TO DO ▸
Transcribe the passage on gift exchange in early Christianity below from "A gift is far" to "on the economy.".
TEXT SHOWN start
1.1 Gift Exchange in Early Christianity

A gift is far more than simply an object we give to another person. A gift conveys a message. Gifts symbolize us and our feelings, are in fact pieces of ourselves that we entrust to someone who is important to us. Yet, a gift can also deceive. We all perform our roles in the drama of gift giving, pretending to give freely and with no strings attached, but on many occasions, we have no choice but to give a gift, and we expect at the very least polite acceptance and gratitude in return. We feel shame when we fail to give a gift that was expected or anger when our gift is not well received. Be it a welcome cake to a new neighbor, a bouquet of roses to a lover, a wedding ring to a spouse, or a large donation to a charity, gifts have a huge part in everyday life and a surprisingly profound impact on the economy.
TEXT SHOWN end
MATERIAL PROVIDED start
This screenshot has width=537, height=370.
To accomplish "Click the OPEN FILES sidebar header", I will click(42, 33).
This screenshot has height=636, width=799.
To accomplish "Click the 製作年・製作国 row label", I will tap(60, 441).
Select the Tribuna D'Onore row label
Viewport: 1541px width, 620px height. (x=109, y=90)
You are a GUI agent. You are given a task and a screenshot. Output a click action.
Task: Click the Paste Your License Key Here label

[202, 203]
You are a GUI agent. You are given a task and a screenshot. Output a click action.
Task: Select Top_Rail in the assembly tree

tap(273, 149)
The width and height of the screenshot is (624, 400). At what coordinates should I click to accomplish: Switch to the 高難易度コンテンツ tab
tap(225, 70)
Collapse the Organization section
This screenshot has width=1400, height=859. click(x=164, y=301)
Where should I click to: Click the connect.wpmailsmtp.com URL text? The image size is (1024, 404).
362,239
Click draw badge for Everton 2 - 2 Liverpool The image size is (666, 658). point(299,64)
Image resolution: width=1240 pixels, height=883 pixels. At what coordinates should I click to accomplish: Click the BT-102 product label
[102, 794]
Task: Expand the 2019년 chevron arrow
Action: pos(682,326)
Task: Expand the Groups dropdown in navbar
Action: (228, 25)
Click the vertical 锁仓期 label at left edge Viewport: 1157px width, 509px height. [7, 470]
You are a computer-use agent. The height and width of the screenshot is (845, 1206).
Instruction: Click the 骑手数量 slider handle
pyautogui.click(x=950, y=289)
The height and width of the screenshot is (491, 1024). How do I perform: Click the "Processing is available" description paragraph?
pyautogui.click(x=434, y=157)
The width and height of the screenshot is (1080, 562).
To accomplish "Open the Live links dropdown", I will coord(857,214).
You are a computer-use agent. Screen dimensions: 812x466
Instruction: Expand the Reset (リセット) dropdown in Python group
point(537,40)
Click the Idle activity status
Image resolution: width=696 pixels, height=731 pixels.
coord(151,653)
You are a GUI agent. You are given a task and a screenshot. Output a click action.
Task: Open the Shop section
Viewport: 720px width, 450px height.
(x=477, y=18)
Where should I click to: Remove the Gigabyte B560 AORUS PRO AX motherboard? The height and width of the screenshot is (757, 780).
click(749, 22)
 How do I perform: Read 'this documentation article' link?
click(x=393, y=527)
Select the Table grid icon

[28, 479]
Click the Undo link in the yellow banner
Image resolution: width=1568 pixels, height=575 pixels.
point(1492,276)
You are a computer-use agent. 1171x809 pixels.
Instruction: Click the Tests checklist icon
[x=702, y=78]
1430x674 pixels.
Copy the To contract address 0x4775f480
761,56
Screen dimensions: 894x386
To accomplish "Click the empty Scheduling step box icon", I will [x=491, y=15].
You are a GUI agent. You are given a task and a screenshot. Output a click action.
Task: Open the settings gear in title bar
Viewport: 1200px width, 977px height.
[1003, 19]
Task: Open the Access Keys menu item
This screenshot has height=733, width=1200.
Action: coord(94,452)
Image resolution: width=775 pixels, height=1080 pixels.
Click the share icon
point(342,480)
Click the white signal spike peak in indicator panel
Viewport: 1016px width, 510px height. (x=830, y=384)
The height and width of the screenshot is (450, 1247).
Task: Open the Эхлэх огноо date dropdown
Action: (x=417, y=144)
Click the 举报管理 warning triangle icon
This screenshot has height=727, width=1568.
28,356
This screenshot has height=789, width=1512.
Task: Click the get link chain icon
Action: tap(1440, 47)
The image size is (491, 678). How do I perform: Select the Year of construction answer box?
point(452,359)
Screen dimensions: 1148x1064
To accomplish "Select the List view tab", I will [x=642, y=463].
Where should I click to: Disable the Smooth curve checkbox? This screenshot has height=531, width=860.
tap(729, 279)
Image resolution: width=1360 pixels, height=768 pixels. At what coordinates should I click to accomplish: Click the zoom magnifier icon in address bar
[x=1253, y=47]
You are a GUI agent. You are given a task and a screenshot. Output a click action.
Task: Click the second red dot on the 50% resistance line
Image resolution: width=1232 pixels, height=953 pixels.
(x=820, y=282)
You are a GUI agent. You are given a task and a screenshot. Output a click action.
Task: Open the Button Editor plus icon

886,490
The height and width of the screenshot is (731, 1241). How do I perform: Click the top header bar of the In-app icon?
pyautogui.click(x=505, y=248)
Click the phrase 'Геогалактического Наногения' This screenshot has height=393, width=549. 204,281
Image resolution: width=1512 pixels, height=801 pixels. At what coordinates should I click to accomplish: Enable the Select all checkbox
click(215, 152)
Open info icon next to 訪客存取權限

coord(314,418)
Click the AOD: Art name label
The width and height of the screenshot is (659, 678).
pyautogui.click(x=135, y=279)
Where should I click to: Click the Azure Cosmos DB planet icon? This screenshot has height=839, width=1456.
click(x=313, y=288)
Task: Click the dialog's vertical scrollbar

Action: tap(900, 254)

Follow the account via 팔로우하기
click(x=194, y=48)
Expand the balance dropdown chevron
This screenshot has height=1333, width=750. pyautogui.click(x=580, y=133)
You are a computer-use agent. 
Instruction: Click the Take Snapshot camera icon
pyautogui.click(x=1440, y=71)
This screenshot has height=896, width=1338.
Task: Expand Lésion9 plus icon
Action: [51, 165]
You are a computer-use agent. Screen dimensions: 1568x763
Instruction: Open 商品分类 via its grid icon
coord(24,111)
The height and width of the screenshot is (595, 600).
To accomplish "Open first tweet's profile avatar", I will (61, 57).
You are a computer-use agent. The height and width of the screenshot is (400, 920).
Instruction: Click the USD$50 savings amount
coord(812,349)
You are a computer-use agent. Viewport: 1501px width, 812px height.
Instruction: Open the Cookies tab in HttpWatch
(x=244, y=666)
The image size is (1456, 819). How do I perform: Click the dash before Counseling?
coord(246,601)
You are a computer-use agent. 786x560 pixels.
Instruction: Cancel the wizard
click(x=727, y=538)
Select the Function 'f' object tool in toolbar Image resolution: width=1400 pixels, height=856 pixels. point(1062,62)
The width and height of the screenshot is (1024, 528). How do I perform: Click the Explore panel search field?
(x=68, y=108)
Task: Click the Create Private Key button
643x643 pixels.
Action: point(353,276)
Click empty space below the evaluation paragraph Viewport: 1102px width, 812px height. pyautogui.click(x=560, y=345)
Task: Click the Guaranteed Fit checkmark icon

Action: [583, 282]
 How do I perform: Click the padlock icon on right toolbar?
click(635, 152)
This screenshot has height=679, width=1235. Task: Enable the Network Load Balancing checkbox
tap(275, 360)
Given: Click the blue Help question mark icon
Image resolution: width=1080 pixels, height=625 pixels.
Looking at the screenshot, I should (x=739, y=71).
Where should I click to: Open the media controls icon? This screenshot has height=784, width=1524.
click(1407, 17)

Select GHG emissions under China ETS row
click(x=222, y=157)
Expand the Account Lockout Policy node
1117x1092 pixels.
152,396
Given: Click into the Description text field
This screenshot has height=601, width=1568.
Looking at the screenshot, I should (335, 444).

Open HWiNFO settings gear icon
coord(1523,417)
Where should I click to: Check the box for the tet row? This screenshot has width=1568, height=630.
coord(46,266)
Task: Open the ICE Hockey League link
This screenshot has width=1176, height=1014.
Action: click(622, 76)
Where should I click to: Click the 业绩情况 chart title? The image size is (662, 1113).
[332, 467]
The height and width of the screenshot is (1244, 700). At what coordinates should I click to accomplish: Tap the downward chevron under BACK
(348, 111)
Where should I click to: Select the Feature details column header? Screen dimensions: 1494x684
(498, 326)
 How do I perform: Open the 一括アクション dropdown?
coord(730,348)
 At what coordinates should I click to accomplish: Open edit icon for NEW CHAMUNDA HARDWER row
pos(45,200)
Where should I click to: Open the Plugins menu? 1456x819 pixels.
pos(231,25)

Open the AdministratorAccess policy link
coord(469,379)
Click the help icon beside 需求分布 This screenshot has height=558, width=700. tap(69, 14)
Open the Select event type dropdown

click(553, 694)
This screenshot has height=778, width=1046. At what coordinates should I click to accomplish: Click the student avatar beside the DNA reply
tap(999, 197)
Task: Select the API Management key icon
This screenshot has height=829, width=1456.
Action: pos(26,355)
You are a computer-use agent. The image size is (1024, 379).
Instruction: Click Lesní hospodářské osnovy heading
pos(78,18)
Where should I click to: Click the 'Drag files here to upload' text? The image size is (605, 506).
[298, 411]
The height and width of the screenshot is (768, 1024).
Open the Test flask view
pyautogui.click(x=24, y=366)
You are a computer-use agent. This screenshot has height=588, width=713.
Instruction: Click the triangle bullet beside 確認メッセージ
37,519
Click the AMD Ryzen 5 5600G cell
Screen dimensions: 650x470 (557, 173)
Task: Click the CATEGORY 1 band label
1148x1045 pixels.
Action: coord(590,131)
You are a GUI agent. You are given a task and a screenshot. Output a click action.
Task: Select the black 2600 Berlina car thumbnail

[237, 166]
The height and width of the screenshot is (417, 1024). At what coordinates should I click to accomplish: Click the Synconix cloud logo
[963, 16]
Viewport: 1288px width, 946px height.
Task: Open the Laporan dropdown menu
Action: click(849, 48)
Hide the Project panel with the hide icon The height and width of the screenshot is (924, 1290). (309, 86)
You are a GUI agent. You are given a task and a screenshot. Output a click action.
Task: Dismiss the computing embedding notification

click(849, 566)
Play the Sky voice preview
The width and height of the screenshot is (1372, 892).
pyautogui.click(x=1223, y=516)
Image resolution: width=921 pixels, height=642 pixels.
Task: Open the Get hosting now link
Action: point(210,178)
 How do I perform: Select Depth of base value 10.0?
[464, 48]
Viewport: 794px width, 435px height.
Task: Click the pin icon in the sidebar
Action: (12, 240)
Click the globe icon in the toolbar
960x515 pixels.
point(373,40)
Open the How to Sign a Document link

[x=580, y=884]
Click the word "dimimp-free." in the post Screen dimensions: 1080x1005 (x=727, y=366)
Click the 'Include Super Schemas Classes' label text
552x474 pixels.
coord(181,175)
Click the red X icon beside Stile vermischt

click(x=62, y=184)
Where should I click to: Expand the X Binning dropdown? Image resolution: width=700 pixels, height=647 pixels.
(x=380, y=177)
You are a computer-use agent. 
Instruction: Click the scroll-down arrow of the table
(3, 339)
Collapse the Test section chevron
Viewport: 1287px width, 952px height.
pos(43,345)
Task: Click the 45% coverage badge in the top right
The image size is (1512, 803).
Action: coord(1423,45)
MATERIAL PROVIDED end
OUTPUT FOR THIS TASK ▸
A gift is far more than simply an object we give to another person. A gift conveys a message. Gifts symbolize us and our feelings, are in fact pieces of ourselves that we entrust to someone who is important to us. Yet, a gift can also deceive. We all perform our roles in the drama of gift giving, pretending to give freely and with no strings attached, but on many occasions, we have no choice but to give a gift, and we expect at the very least polite acceptance and gratitude in return. We feel shame when we fail to give a gift that was expected or anger when our gift is not well received. Be it a welcome cake to a new neighbor, a bouquet of roses to a lover, a wedding ring to a spouse, or a large donation to a charity, gifts have a huge part in everyday life and a surprisingly profound impact on the economy.